### [Aim of the exercise]
No line before the one holding "The height and" is to be copied; that line and all after it, through the end of the listing, are returned exactly, minus pictures.

### [Data to examine]
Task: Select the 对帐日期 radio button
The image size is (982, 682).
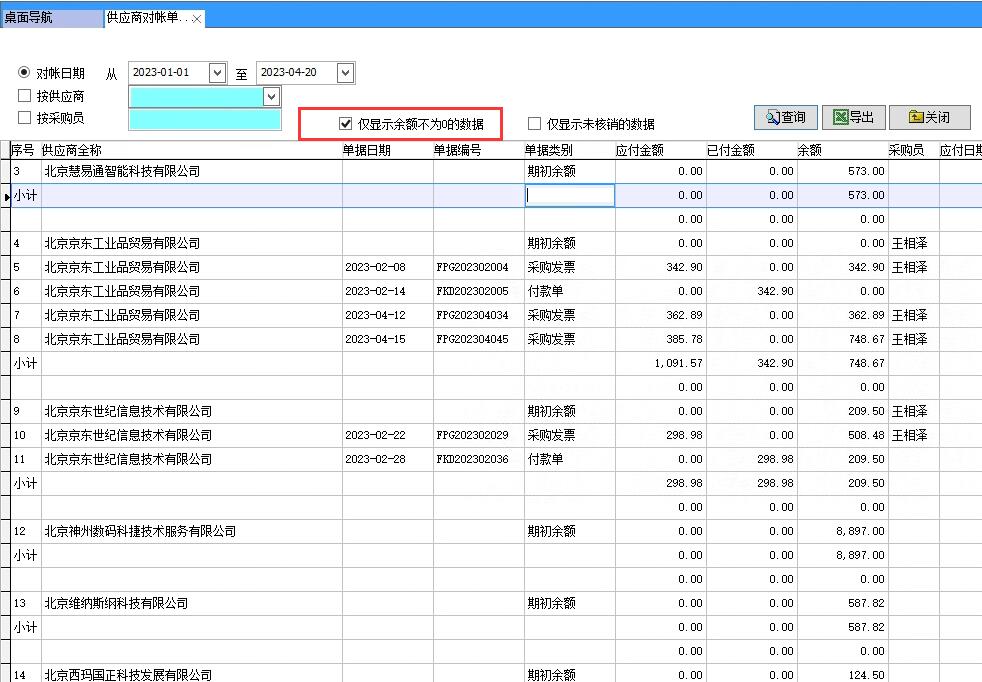Action: [22, 71]
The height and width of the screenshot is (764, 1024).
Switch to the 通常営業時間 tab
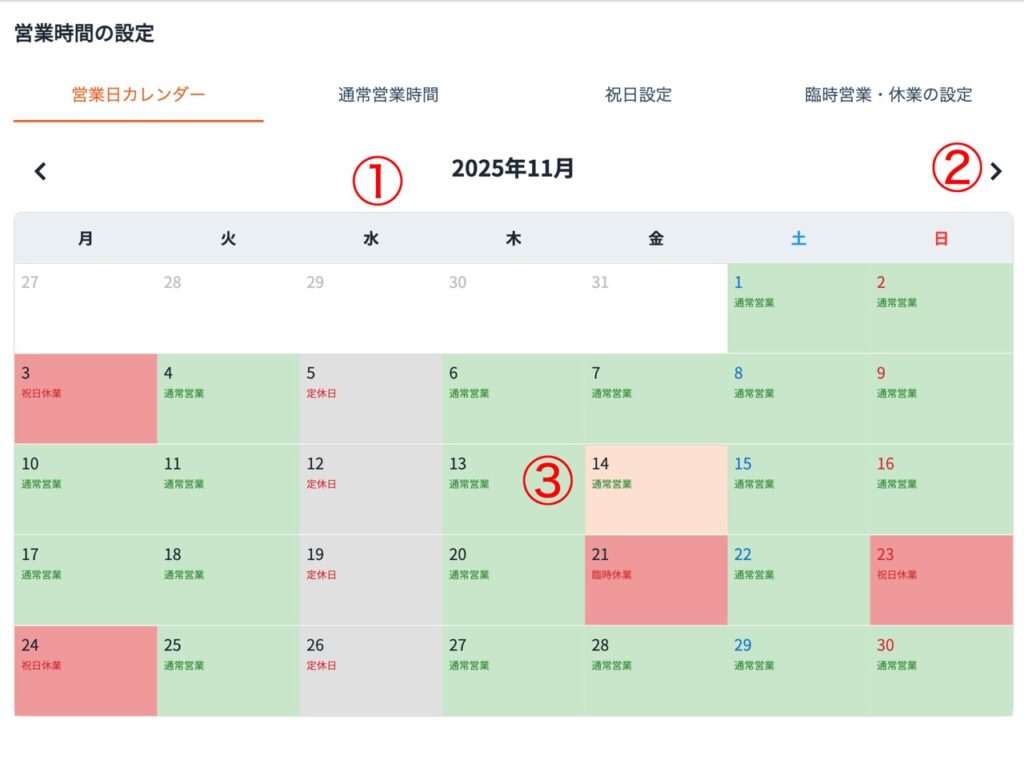coord(388,95)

### [Task output]
The height and width of the screenshot is (764, 1024).
Switch to the 通常営業時間 tab
coord(388,95)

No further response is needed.